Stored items

━━━━

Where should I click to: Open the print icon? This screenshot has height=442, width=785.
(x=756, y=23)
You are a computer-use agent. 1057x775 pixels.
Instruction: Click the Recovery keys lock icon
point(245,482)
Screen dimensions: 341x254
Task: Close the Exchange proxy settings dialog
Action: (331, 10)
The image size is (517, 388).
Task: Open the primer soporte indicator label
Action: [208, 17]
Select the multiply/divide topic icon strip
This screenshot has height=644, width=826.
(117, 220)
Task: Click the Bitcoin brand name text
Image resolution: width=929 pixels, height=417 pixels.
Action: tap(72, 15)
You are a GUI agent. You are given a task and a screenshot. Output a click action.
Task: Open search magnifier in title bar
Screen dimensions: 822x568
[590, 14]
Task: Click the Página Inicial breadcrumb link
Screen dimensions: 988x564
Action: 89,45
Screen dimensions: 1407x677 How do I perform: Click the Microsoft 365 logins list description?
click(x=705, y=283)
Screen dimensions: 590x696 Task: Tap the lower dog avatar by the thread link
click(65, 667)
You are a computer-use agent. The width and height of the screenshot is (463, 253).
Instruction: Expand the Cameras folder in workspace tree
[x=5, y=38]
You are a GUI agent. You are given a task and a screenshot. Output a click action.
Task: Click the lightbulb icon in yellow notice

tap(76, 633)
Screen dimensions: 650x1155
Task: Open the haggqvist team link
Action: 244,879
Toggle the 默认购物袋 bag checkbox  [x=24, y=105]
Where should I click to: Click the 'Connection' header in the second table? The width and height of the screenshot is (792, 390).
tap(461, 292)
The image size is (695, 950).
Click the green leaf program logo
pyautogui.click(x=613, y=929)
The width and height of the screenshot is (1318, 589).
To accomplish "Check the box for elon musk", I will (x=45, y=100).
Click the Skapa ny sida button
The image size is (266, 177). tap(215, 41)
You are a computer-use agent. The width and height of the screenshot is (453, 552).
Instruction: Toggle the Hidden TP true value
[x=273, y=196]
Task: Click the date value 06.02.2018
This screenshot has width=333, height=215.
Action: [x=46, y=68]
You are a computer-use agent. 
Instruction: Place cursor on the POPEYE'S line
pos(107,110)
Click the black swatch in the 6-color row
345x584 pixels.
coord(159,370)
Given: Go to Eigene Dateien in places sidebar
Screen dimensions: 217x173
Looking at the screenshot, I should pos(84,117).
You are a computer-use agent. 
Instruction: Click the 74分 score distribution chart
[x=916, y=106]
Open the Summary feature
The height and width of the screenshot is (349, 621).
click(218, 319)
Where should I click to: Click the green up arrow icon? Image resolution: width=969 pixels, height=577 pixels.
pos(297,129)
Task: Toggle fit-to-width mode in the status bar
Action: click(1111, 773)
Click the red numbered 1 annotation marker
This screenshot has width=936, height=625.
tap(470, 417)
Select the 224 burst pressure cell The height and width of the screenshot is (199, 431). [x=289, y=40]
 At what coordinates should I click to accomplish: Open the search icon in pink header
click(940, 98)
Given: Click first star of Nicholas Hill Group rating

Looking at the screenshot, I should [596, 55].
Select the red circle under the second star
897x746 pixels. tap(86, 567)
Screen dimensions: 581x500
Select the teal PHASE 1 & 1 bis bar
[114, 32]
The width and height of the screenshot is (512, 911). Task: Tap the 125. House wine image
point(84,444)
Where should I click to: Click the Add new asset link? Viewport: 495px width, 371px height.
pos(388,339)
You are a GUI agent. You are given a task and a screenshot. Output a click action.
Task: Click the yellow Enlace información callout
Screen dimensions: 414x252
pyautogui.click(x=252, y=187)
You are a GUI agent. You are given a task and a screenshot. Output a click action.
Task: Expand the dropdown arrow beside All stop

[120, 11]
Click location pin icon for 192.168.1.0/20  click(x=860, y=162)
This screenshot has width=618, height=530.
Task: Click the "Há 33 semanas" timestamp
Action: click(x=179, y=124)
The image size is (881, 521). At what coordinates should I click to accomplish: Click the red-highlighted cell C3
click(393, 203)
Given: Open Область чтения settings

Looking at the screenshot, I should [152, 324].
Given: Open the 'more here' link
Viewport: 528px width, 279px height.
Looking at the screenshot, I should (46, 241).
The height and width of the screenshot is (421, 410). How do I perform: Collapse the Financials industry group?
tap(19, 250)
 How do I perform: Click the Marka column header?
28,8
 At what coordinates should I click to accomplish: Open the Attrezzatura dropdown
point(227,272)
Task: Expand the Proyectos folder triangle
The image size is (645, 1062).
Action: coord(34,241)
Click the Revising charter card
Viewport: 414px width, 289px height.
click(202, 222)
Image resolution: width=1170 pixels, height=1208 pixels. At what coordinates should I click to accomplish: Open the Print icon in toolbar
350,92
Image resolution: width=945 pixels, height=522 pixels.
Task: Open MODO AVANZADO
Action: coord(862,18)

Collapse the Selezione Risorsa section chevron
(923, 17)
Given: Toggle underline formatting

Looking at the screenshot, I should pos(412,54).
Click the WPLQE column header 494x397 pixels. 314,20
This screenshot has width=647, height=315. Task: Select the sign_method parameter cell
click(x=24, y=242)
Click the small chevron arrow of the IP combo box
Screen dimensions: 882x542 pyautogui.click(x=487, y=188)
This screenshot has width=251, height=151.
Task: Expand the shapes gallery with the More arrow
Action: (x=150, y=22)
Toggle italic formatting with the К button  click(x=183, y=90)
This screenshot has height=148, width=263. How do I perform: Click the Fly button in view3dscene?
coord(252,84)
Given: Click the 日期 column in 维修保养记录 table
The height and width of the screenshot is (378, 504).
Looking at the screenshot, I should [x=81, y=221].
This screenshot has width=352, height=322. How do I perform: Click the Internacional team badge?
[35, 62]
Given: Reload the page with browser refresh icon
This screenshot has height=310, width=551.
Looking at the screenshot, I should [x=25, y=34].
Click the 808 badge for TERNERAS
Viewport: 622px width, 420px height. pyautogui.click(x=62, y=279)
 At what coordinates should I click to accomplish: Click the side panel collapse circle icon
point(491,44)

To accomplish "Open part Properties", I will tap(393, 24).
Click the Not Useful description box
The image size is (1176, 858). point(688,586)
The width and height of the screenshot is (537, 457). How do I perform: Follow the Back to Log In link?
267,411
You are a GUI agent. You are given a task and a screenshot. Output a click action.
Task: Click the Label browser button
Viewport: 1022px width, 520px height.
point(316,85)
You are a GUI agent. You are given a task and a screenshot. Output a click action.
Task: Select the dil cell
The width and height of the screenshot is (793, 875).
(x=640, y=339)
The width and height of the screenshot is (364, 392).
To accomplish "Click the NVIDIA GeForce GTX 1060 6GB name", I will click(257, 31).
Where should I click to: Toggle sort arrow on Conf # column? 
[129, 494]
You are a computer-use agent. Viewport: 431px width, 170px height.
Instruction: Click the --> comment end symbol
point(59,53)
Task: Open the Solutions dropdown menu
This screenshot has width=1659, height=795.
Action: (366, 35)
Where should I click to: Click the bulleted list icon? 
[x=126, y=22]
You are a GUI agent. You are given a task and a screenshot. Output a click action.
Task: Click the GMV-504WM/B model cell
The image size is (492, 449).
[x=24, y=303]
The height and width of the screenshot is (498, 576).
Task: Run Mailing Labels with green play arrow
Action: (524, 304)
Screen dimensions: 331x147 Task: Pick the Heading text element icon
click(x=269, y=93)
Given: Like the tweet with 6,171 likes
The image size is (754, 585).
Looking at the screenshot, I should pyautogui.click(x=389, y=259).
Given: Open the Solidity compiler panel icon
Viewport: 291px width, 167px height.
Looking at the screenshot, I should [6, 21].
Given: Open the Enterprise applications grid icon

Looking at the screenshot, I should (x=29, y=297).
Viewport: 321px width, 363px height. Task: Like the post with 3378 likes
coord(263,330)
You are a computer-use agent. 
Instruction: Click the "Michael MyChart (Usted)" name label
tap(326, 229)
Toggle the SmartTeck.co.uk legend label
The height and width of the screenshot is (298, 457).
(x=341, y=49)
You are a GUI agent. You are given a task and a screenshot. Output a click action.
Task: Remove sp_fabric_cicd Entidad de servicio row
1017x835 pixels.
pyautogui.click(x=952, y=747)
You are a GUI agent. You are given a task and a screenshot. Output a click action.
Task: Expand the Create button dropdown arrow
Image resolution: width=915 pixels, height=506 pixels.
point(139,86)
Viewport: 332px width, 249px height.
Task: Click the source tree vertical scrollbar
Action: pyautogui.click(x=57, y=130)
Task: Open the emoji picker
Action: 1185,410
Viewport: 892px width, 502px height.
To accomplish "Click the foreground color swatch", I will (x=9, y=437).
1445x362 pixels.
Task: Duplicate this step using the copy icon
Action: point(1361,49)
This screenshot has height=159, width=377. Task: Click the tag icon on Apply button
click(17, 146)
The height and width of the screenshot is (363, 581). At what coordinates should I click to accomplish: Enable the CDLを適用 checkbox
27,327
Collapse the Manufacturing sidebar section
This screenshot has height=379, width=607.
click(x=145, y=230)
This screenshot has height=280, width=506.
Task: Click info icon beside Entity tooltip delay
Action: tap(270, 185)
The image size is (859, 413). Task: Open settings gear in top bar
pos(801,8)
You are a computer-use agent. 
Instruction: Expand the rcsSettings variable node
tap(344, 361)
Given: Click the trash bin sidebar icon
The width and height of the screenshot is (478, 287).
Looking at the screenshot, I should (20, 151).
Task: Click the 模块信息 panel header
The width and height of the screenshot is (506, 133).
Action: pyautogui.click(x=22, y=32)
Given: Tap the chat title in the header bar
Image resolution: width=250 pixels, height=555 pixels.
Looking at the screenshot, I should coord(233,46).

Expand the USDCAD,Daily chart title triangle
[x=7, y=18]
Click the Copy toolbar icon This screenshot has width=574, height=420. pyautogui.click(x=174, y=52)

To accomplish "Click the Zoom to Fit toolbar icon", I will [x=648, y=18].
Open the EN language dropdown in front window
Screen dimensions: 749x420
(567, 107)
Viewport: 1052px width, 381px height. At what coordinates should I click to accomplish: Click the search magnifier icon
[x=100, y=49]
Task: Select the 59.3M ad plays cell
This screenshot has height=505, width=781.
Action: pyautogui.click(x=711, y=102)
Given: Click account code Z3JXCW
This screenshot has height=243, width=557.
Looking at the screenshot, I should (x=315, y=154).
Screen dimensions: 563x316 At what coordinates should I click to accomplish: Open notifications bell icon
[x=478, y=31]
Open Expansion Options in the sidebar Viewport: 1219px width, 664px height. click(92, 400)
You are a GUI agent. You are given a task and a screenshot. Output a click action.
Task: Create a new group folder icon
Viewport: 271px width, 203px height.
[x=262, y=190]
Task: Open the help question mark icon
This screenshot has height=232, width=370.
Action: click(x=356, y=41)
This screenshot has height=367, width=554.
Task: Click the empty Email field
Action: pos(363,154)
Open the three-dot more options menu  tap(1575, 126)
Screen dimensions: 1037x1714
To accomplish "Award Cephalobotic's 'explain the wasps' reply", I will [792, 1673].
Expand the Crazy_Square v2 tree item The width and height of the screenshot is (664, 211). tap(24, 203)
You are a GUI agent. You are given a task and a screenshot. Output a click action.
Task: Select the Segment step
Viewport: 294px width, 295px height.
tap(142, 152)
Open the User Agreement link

━━━━

Within the data above, find the lines that contain the word "Create" and copy each of them.

Task: Expand the Create button dropdown arrow
Task: Create a new group folder icon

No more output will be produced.